Не даёт покоя сказанное врачом: «Малышка просто перенервничала». Жиль уверен, что нервы Амелии крепче камня. И она способна довести до полного изнеможения кого угодно, при этом ничуть не устав сама. «Перенервничала» – это точно не про веснушку. Значит, месье Шабо неправ.

«Неужели всё дело в птице? – холодеет от догадки Жиль. – Откуда она взялась, почему умерла? Надо врачу сказать, вот так вот!»
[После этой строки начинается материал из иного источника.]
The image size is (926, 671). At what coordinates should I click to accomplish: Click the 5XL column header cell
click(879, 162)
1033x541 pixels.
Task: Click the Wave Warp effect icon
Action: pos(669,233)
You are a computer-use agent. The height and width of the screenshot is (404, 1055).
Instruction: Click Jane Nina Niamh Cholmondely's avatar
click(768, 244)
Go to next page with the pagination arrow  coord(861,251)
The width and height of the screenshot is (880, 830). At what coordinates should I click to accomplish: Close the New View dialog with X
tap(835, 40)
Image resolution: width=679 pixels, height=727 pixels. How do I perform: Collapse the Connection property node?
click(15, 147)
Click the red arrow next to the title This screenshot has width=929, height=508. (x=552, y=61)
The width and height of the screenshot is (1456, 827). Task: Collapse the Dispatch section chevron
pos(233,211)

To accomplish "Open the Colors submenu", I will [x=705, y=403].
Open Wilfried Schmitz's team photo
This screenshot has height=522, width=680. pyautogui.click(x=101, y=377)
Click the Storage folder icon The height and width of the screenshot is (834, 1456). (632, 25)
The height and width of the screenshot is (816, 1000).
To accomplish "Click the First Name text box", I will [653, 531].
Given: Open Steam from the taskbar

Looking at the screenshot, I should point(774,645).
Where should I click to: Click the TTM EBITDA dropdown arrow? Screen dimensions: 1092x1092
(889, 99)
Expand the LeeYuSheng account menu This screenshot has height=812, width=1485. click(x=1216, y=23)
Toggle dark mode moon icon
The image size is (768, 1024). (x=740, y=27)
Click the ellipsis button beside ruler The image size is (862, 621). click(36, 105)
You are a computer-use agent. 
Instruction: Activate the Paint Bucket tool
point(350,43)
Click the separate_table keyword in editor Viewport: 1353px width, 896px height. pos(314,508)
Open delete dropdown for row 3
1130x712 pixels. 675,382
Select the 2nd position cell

Время идёт, а доктор всё не возвращается. Долговязый подросток слушает песни своего пустого желудка, думает о том, что отец Ксавье тоже места себе не находит от волнения и ждёт, ждёт…

Что-то светлое мелькает на границе зрения, заставляя Жиля повернуться.

– Веро? – окликает он.

Сестра стоит на пороге палаты, комкая в руках шарф, – растерянная и счастливая.

– Жиль! И ты тут… Проснулась! Она проснулась!

И в подтверждение её слов по коридору разносится недовольный вопль:

– Отвяжите меня немедленно! Я благородная дама, и я хочу писать!!!

III

Правила игры

– Мадемуазель Амелия! Прошу к столу, моя дорогая!

Ганна по пятому разу обходит комнаты, заглядывает под столы, за шкафы, с кряхтением опускается на колени и смотрит под кроватями. Тщетно. Юная озорница спряталась и, наверное, хихикает над немолодой нянькой, сидя в укрытии. Обед стынет, разогретый третий раз за последние полтора часа.